Let's look at an example. The price of oil has put in a lower high on the price chart and looks under pressure with global consumption constrained by higher interest rates, you take a view that the price will continue to fall and want to trade this idea. You open a FairMarkets trading account which gives you access to a broad range of global markets including Brent via the UKOIL ticker. You sell 0.5 oil CFDs which gives you exposure to 50 barrels of Brent for 95 USD for a notional exposure of 4,500 USD.
This requires you to post a margin of 450 USD. Let's say you are right and you buy back your position at 91 USD, you make a 200 USD profit. If you are wrong and your stop loss gets triggered at 97 USD you make a loss of 100 USD. That simple. Depending on the account type you will pay a small transactional fee for selling and buying, and interest on the position if you hold overnight.
The oil market is exciting with its geopolitical themes and players, vast essential economic uses and demand nuances. This results in price volatility which creates unlimited opportunities for traders to take advantage of!
F.A.Q
How is the oil market regulated?
The Organization of Petroleum Exporting Nations (OPEC), which is comprised of 13 distinct member countries, has regular meetings to debate and agree on the production levels of oil produced by each country. A straightforward supply-and-demand dynamic underpins OPEC's ability to manipulate the cost of crude oil via the regulation of production levels.
Which nations are most responsible for the production of oil globally?
The United States of America is the country that produces the most oil daily, averaging 19.47 million barrels, making it the leading producer in the world. Saudi Arabia is the second greatest producer in the world, producing 11.62 million barrels per day, which is equivalent to 12 per cent of the total output of the globe.
How can I purchase oil shares?
You may acquire oil stocks or CFDs on oil stocks through a broker or derivatives provider such as Fairmarkets. When you invest in oil stock CFDs, you gain exposure to the underlying stock price movements without the complications of owning the underlying share.
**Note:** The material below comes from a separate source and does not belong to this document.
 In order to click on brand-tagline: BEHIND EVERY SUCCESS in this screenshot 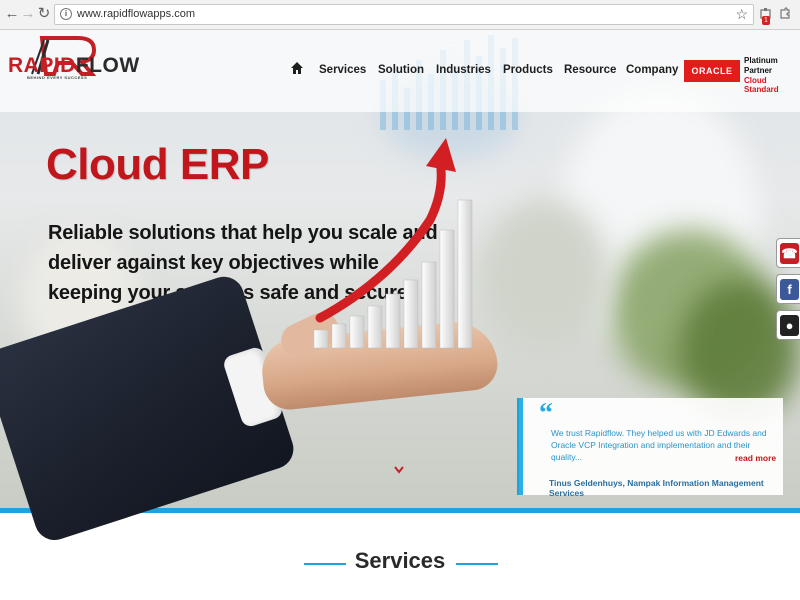, I will do `click(58, 78)`.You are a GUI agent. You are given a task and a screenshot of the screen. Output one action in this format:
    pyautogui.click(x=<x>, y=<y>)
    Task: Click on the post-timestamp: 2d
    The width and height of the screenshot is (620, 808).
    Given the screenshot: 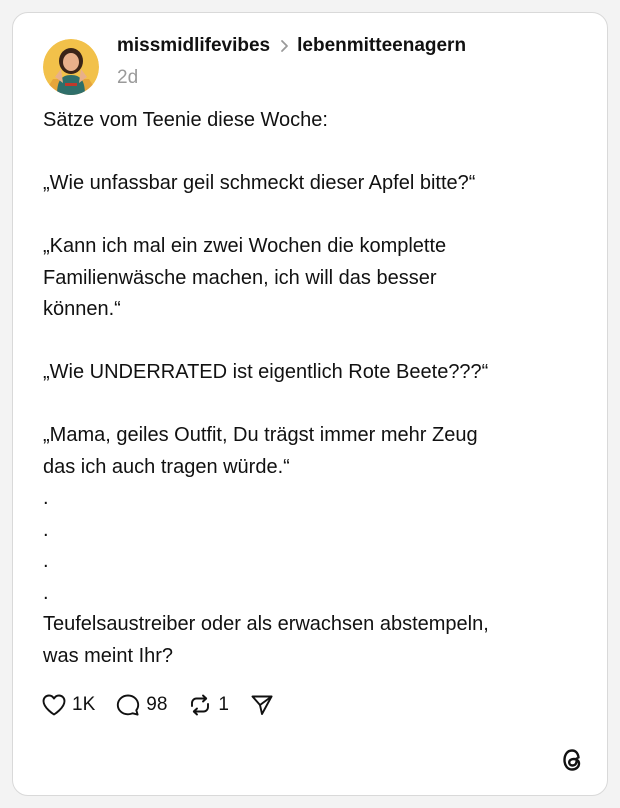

How can I get exposure to oil at the current market price?
Using a Brent or WTI oil CFD through FairMarkets you can access the 2 main oil reference prices. FairMarkets will hedge exposure to oil directly in the markets removing the need to have different accounts with different exchanges and brokers to trade a broad range of global markets.
How are oil futures traded?
Brent and WTI oil prices are determined by trading on the futures exchange amongst other things. FairMarkets will hedge positions in the futures markets and these market conditions are then passed on to clients when they use Brent or WTI CFDs.
Can I trade Brent and WTI oil on MT4 and MT5?
Yes. Using Brent and WTI oil CFD liquidity through FairMarkets you will be able to trade Brent & WTI oil prices on both the MT4 and MT5 platforms.